**Required action**:
Rewrite the rows from the very start through the line containing "coordinates (675, 59)." as a numbered list, skipping any blank lines.

**Excerpted data**:
· · · · · · ·

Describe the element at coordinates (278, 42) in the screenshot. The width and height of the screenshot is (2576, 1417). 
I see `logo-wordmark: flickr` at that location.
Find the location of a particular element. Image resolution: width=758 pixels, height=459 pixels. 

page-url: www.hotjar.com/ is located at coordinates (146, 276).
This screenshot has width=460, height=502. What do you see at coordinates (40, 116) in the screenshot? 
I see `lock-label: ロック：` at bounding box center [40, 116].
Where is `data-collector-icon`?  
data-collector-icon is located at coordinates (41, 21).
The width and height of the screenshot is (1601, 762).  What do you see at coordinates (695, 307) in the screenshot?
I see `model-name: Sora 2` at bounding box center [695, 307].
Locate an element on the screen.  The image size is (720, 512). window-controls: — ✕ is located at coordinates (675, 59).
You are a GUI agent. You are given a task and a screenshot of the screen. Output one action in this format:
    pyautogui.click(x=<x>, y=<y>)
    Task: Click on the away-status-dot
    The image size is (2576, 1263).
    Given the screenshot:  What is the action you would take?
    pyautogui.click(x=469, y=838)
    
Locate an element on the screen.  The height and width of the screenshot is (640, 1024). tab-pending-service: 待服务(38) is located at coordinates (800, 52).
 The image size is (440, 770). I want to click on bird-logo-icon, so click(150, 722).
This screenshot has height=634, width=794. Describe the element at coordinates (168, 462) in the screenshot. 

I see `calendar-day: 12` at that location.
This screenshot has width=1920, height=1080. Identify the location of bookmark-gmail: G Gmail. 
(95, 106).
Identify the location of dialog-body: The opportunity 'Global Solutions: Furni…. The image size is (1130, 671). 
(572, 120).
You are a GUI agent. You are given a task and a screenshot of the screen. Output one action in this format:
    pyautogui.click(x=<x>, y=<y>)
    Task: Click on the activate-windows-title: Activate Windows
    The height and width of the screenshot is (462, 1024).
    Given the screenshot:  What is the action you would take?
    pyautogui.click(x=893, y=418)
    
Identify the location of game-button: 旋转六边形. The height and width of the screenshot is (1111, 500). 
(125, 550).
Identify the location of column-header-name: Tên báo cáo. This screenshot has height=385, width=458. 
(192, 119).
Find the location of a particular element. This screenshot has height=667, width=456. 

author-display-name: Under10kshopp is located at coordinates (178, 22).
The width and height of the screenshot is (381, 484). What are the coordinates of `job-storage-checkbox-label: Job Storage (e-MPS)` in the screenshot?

· · · · · · ·

**Your solution**:
1. Describe the element at coordinates (278, 42) in the screenshot. The width and height of the screenshot is (2576, 1417). 
2. I see `logo-wordmark: flickr` at that location.
3. Find the location of a particular element. Image resolution: width=758 pixels, height=459 pixels. 
4. page-url: www.hotjar.com/ is located at coordinates (146, 276).
5. This screenshot has width=460, height=502. What do you see at coordinates (40, 116) in the screenshot? 
6. I see `lock-label: ロック：` at bounding box center [40, 116].
7. Where is `data-collector-icon`?  
8. data-collector-icon is located at coordinates (41, 21).
9. The width and height of the screenshot is (1601, 762).  What do you see at coordinates (695, 307) in the screenshot?
10. I see `model-name: Sora 2` at bounding box center [695, 307].
11. Locate an element on the screen.  The image size is (720, 512). window-controls: — ✕ is located at coordinates (675, 59).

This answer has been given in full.